Ranch Ehrlo has successfully expanded its therapeutic music program, doubling capacity and substantially increasing its reach to include more programs, participants, and session time.

The agency was afforded the opportunity to grow its therapeutic music program late last year when the National Music Centre (NMC) announced Ranch Ehrlo as the recipient of a $50,000 grant. 

To date, the therapeutic music program has grown capacity by 110 per cent. There are now 160 Ranch participants benefitting from music therapy each month over the period of 35.5 hours per week, with an additional 5.5 hours a week to soon be added.

Whereas the program was previously only available to Supported Living Program (SLP) participants, it now serves participants from the Family Centred Addiction Program (Moose Jaw), the Family Treatment Program, youth in the Group Living Services, and youth and young adults who belong to the Ranch’s 2SLGBTQQI+ True Colours support groups in Regina.

Melanie McDonald, accredited music therapist, has worked with Ranch Ehrlo for nearly 13 years and said she’s always had a strong desire to introduce music programming to families.  

“Every time I heard about the Family Treatment Program, I just thought ‘Gosh we need to be in early intervention with the young ones and we need to be with the families’.  I just really felt that music therapy could be a great addition there, but we never knew how to make it happen in terms of funding and time.”

When Melanie saw the funding opportunity arise with NMC, she didn’t hesitate to apply on the agency’s behalf.

“When I saw this opportunity, I knew we had to try,” she explained. “I think the NMC really saw value in this program and wanted to help – they quite quickly jumped on board.”

At the same time Melanie was awaiting a response from the grant application, she had connected with a recent graduate who was looking to fulfill 1,000 hours of instructional session time as an intern.

The student, who first observed sessions, has grown to take on a more independent role, allowing Melanie to free up time to focus on the new program areas. When the internship is completed at the end of May, the student will move into contract work with Ranch Ehrlo, thanks in part to the NMC funding.

“It honestly felt like the stars aligned for us,” said Melanie.

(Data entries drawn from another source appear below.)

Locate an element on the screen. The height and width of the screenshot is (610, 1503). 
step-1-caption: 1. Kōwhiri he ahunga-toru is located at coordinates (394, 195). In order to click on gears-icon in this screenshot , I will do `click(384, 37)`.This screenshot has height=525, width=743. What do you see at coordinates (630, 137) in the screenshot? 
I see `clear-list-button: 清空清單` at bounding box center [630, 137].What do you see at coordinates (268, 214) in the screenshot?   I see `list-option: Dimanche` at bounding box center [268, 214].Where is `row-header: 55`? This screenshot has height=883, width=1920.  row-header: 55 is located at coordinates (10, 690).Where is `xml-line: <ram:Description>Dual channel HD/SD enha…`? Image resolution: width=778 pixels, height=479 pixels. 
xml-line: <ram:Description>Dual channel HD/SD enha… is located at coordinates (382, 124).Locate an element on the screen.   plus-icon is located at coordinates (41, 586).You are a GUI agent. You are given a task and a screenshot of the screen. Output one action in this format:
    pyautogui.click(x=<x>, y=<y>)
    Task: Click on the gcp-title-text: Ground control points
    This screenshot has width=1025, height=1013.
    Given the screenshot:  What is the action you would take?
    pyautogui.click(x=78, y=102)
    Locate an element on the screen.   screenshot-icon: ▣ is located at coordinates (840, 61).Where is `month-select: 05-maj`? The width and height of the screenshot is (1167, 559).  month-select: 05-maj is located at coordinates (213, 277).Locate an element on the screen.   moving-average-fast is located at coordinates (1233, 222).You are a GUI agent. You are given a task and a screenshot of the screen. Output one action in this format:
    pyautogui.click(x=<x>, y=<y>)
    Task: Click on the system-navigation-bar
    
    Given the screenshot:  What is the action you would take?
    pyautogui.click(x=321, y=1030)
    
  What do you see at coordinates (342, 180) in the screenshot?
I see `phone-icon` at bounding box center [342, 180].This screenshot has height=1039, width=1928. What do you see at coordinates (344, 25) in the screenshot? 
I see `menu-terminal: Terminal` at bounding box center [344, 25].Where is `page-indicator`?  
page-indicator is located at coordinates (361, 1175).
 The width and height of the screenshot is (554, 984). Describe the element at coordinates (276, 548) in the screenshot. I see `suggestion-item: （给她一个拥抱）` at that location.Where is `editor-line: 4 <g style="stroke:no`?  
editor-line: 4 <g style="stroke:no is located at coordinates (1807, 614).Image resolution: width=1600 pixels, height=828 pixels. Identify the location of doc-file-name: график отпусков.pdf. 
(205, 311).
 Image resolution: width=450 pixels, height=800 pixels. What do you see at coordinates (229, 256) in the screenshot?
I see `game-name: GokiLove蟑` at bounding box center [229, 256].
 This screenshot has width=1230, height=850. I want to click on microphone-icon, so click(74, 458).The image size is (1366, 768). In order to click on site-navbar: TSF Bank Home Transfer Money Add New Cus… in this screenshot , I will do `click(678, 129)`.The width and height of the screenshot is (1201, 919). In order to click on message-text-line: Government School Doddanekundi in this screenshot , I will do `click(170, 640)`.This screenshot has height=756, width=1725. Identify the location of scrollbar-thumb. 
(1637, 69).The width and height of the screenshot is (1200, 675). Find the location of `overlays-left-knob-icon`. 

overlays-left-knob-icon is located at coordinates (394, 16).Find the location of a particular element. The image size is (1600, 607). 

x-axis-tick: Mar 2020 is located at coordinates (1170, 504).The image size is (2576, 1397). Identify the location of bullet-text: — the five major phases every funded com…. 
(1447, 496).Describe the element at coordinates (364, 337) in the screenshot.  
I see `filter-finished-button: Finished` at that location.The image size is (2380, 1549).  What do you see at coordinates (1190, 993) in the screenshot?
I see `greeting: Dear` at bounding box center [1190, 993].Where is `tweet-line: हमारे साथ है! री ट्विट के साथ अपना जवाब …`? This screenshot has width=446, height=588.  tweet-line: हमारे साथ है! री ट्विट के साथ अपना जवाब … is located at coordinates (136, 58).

The NMC grant must be used by the end of August, however, there is an opportunity to have funding renewed. A new grant application is currently in the works, Melanie said, optimistic that expansion can be sustained and benefits to participants can continue.   

“At first everyone has a bit of uncertainty and hesitancy because people haven’t engaged with music therapy before and aren’t sure what it is, but when they get comfortable you immediately see these barriers come down,” she explained. “I love the family sessions because you see families playing together, and you see families connecting in a way that is easier and comes more naturally. It feels very safe, it feels very playful and fun. But those fun, safe moments bring about these opportunities for families to feel a part of something together that maybe they haven’t had a chance to for a while.”

The therapeutic music sessions vary anywhere from 30 minutes to two hours, depending on the size of the group and age of participants. The NMC-funded program expansion first began in September 2023 in the Family Centred Addiction Program and was most recently extended to participants in the Family Treatment Program.